Wandering between the businesses it is difficult to find support for the empty pathway which has taken out 50 carparking spaces and cost $442,000. Of that, the council paid $190,000 and the NZ Transport Agency $252,000.
However Rotorua mayor Steve Chadwick this week told the Rotorua Daily Post she thought the whole cycleways programme, and that included the Green Corridor, was a "stunning success".
"For me, and for council it was always a long-term project.
"To get more people on to bikes and to create a cycle-friendly city."
A frequently asked questions section of the council website determines the success of the Green Corridor as "the more people using the Green Corridor the better".
Mrs Chadwick said they were definitely seeing an increase in the number of people on bikes and the statistics backed that up.

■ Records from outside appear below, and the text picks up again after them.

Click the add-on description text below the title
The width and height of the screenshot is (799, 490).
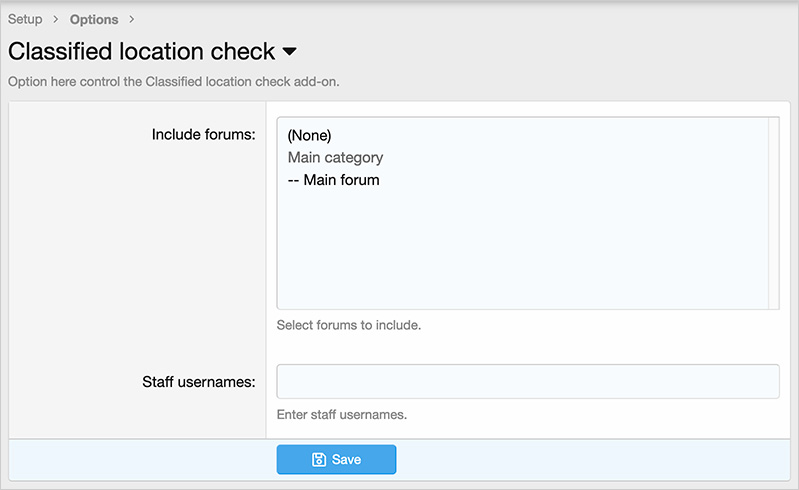coord(174,82)
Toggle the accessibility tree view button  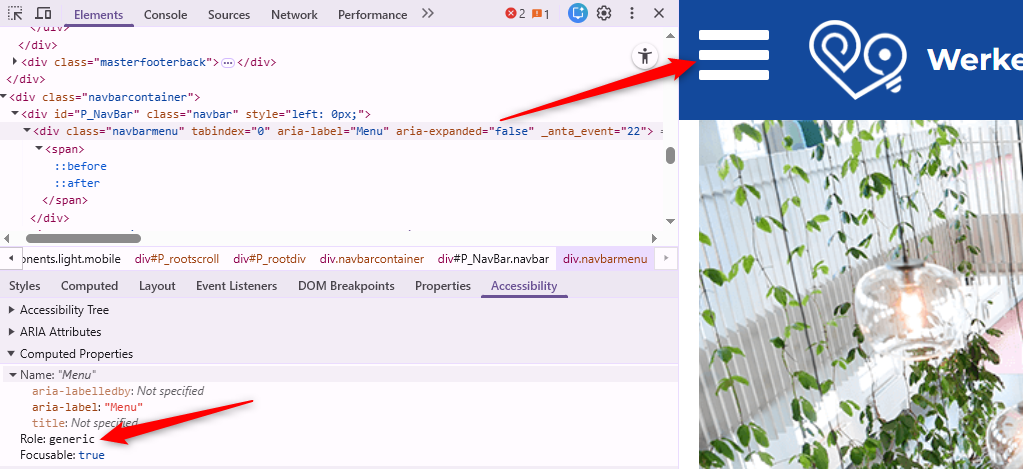pos(645,56)
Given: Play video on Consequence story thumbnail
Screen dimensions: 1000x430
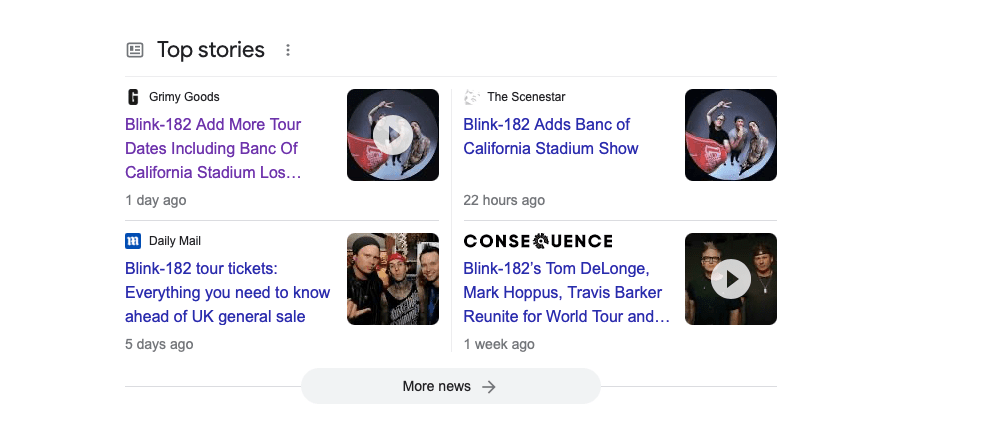Looking at the screenshot, I should point(731,279).
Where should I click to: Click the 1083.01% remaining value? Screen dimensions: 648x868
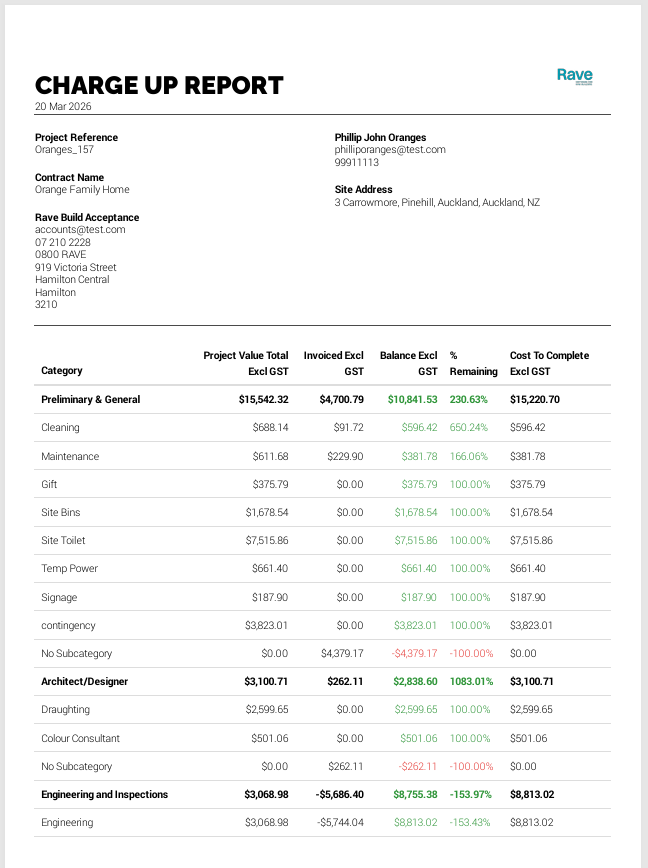pyautogui.click(x=469, y=682)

Counters at four cycleway/shared path locations around Rotorua (Amohau St, Fenton St, Kuirau Park and Ngongotaha) show average daily use by cyclists has increased from 167 in June 2016 to 223 in June 2017 - a 33 per cent increase.
"There are people that need to know where it is and how they can use it," Mrs Chadwick said.
"We can always keep telling the story."
Despite the criticism the council received she stands by what she calls a "pretty symbolic" decision.
"You've always got to put that stake in the ground.
"Now we are well and truly seen as a cycle city, people are biking into work and using it to get to the heart of the city.
"This is a very long journey and I am always up for reviewing anything and getting feedback from the public."
Council strategy group manager Jean-Paul Gaston said there were no plans to change the Green Corridor, but he also welcomed feedback.
"The Green Corridor is part of a bigger picture incorporating inner city revitalisation, sustainability, public wellbeing and public safety, and it was constructed with a focus on the future.
"It was seen as a way to provide another reason and another way for people to come into the inner city and cycleways such as this have, in other parts of the world, provided an economic boost for retailers and other businesses."
Rotorua District Residents and Ratepayers chairwoman Glenys Searancke said she and the group do not think the Green Corridor had been a success at all.
"You hardly see anyone using it.
"There are retailers on Hinemoa St who I am sure have suffered a downturn."
When the vote was cast in 2014 Mrs Searancke, then a councillor, voted against the Green Corridor but requested that it be noted the councillors voting against were not necessarily voting against the motion, but against the process.
"I never did see much sense in winding it through the city," she said.
"The whole idea was to connect cyclists biking from Government Gardens through to Kuirau Park and I believe they should have stuck to Haupapa St."